*** Information supplied

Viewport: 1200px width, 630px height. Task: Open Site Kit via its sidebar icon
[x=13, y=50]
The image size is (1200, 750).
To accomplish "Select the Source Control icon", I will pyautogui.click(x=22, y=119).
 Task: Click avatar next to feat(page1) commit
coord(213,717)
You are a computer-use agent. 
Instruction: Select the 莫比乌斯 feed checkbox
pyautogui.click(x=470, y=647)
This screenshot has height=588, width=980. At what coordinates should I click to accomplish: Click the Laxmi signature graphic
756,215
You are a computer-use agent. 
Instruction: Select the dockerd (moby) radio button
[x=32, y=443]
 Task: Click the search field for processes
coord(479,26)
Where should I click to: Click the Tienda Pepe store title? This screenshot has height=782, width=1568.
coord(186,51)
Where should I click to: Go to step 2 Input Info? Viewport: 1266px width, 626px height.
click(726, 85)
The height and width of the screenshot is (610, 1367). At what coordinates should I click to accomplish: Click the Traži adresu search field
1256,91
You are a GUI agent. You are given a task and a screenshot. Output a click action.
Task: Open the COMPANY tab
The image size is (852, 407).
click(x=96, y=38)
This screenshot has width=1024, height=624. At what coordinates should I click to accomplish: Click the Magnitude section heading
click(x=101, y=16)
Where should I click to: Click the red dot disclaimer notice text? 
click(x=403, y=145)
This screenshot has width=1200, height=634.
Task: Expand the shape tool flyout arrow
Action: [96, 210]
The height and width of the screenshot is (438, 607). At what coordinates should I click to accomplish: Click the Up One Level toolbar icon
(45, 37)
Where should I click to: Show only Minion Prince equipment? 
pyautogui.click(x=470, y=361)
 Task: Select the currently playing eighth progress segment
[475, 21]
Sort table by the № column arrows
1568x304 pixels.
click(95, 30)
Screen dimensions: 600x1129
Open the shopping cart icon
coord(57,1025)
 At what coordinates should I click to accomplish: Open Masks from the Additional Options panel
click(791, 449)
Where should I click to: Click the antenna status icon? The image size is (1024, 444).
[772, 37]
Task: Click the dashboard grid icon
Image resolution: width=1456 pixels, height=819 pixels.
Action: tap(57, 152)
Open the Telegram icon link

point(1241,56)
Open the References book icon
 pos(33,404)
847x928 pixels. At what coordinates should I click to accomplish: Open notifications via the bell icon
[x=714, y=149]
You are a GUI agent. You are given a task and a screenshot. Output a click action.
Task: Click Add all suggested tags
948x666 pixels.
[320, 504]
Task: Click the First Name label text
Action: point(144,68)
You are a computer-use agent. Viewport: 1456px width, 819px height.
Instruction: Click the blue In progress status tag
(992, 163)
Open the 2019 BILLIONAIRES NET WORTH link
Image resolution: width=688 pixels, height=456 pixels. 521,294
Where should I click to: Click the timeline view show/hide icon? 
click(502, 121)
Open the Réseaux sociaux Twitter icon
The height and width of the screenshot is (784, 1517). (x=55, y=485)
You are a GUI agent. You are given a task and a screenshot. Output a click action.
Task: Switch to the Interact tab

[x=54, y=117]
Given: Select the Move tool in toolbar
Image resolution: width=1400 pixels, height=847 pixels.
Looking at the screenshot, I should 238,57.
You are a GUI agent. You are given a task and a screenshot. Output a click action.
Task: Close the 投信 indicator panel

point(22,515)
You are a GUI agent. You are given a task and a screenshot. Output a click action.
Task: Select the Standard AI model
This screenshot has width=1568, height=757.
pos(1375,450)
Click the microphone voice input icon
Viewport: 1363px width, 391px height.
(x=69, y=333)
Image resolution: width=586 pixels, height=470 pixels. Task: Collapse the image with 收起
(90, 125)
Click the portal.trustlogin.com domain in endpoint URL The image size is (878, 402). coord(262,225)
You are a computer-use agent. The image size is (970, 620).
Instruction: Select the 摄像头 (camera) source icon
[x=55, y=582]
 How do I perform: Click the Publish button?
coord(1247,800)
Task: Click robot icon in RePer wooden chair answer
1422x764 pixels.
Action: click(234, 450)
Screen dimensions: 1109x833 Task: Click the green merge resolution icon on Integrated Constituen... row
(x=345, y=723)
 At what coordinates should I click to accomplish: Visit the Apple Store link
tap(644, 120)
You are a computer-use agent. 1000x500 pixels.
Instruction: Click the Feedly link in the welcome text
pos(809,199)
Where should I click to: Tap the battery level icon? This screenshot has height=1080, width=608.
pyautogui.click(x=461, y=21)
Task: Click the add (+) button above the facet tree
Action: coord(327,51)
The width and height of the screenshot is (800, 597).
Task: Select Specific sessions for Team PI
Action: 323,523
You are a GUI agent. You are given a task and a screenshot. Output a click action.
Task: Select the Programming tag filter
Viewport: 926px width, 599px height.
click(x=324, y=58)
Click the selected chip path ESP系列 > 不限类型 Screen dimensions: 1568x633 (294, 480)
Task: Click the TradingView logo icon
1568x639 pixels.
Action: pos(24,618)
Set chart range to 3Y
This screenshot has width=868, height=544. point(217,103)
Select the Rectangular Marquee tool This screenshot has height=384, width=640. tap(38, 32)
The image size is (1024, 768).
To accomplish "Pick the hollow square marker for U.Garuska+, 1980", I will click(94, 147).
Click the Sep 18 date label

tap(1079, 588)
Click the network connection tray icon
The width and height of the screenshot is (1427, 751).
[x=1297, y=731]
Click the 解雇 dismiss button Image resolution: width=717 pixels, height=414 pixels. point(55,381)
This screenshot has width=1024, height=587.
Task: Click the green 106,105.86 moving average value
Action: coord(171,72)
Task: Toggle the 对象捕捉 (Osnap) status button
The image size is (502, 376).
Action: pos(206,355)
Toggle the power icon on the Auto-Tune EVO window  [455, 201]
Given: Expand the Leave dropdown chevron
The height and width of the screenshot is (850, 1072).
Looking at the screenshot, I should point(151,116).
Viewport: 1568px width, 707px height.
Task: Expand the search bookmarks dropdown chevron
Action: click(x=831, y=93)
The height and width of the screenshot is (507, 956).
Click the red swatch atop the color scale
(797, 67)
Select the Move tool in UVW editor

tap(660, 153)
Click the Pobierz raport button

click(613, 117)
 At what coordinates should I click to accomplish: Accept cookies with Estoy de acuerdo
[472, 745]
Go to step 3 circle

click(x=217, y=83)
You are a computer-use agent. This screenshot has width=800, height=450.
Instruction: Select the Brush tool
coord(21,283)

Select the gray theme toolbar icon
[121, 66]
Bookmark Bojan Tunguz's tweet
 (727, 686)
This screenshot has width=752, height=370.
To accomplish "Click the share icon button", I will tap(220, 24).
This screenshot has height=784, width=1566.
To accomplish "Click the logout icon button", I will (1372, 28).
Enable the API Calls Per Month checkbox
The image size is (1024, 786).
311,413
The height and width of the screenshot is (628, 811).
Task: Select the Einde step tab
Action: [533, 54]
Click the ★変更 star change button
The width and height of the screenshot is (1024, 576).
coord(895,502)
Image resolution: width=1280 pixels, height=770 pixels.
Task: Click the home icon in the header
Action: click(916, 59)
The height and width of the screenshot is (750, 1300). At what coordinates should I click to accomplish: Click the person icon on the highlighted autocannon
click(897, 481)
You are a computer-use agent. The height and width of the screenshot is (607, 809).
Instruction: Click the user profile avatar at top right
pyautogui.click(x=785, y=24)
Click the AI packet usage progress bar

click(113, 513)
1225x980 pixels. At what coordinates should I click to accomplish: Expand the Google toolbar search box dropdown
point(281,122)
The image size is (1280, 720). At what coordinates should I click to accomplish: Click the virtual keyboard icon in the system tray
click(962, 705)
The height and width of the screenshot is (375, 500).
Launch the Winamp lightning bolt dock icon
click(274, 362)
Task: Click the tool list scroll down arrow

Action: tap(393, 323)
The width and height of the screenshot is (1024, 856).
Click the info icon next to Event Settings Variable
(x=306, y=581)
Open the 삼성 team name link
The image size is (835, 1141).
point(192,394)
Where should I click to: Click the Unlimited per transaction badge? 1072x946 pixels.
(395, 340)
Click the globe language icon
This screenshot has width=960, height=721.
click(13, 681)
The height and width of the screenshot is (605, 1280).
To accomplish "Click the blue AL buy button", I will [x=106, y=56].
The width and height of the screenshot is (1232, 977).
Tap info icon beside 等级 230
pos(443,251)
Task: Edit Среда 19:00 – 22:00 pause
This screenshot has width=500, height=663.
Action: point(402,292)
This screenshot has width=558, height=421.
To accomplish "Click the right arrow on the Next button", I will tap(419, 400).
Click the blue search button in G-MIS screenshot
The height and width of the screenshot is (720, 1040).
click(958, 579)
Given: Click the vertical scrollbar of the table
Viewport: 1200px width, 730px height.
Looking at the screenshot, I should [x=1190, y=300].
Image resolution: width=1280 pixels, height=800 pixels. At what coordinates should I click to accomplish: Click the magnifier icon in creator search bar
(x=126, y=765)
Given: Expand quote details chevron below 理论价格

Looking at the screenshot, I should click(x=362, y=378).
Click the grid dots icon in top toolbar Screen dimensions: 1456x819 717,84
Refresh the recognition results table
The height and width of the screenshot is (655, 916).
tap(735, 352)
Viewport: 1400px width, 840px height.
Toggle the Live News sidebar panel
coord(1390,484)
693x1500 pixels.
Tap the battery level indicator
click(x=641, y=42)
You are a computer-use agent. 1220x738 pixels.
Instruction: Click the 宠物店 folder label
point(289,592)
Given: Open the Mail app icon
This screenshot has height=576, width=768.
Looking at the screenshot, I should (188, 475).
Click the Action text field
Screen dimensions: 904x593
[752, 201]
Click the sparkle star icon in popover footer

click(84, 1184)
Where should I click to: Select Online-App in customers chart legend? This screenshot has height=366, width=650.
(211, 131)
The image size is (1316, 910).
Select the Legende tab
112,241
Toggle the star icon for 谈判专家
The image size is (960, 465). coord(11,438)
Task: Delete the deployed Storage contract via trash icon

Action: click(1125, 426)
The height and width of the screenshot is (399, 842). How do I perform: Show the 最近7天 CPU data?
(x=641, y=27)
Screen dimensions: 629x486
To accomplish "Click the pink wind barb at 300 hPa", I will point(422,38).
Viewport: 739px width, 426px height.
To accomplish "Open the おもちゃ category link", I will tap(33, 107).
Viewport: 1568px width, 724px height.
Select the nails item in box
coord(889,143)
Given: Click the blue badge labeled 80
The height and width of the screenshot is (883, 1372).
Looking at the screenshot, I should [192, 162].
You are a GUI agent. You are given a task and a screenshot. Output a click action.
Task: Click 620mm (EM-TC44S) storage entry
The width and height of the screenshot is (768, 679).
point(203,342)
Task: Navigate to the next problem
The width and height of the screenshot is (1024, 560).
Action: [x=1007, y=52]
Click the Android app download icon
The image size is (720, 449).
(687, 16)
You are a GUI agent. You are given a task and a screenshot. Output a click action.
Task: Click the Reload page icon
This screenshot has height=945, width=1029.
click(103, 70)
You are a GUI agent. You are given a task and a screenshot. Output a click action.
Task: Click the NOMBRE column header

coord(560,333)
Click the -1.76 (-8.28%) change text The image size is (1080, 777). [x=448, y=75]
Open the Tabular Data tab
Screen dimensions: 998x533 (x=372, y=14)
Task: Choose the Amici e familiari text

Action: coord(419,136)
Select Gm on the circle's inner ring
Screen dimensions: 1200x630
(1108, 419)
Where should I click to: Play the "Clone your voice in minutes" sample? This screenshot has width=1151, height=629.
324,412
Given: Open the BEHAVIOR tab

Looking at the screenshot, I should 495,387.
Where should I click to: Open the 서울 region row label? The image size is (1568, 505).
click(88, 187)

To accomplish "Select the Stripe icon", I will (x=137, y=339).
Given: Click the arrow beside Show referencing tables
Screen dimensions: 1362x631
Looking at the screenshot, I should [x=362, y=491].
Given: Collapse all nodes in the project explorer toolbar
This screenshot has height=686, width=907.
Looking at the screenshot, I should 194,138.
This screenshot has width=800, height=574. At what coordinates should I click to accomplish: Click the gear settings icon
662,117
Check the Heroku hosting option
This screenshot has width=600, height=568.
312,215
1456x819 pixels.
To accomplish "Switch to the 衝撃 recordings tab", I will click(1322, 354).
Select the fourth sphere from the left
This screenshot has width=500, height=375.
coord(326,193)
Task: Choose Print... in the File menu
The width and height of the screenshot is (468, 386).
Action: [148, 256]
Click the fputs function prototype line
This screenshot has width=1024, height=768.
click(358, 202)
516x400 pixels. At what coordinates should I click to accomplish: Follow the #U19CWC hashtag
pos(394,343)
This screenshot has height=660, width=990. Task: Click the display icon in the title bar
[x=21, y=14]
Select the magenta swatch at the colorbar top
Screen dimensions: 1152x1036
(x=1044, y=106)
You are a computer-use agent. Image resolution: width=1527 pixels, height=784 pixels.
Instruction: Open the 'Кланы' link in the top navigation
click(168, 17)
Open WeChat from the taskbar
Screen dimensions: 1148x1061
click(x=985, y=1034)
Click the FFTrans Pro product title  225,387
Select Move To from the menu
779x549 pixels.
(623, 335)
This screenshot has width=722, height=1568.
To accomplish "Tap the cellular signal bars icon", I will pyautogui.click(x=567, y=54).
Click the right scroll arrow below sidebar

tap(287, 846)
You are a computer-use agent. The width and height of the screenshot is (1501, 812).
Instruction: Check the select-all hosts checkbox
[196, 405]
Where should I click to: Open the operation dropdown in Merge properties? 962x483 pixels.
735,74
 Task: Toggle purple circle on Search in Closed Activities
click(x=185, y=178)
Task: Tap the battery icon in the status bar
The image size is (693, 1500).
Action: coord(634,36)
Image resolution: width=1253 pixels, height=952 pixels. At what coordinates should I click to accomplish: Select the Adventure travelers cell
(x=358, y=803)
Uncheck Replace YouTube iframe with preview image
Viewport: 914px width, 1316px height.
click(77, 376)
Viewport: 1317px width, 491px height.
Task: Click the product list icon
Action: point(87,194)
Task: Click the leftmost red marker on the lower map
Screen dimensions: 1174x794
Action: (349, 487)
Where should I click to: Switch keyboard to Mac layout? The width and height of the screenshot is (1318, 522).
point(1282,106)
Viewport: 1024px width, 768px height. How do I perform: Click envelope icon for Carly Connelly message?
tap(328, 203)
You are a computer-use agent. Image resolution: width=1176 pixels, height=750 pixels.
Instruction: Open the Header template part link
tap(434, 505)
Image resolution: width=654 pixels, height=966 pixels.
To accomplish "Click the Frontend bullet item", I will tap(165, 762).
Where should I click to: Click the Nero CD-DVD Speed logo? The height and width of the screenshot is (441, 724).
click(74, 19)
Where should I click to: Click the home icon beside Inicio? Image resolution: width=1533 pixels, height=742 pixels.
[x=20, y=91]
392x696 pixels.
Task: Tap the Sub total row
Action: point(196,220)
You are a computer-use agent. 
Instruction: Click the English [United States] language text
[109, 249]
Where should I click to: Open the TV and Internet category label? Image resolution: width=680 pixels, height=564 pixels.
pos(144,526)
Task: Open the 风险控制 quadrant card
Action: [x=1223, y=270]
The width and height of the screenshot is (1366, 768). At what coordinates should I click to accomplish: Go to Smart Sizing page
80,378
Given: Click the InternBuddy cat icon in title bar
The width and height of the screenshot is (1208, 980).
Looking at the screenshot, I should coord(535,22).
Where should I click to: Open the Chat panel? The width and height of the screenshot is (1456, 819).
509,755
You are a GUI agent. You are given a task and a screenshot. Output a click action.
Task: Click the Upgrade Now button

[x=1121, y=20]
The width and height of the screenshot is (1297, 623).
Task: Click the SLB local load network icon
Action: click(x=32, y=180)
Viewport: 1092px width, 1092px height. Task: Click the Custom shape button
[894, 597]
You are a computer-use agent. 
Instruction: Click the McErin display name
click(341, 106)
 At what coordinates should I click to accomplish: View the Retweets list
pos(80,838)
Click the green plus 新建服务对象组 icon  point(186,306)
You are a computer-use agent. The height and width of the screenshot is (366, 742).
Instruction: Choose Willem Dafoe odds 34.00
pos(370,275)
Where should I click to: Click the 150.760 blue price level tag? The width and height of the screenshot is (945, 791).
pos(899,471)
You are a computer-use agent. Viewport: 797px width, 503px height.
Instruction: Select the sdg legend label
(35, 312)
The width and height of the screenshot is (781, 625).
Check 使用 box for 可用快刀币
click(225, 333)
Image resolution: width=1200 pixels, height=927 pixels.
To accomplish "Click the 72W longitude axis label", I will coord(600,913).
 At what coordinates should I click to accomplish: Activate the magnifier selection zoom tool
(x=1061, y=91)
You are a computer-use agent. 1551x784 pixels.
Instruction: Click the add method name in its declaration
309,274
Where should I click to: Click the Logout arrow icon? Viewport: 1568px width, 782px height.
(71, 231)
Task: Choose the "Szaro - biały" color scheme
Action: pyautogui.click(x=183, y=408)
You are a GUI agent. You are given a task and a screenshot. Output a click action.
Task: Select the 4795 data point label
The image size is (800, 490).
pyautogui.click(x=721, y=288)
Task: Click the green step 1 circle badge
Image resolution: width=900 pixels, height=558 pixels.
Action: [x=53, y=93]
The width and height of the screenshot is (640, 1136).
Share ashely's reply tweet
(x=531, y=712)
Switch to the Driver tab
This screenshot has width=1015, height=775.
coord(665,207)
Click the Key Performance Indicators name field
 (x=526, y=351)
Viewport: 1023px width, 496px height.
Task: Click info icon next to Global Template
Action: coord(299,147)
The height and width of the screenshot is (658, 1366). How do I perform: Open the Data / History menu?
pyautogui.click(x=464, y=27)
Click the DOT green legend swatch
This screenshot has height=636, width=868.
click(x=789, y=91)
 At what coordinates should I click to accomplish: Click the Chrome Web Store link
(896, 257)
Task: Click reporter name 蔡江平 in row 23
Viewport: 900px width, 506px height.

******

**What this task involves:** Write out each line of the data that holds the string "marker".

**Answer:**
To accomplish "Pick the hollow square marker for U.Garuska+, 1980", I will click(94, 147).
Task: Click the leftmost red marker on the lower map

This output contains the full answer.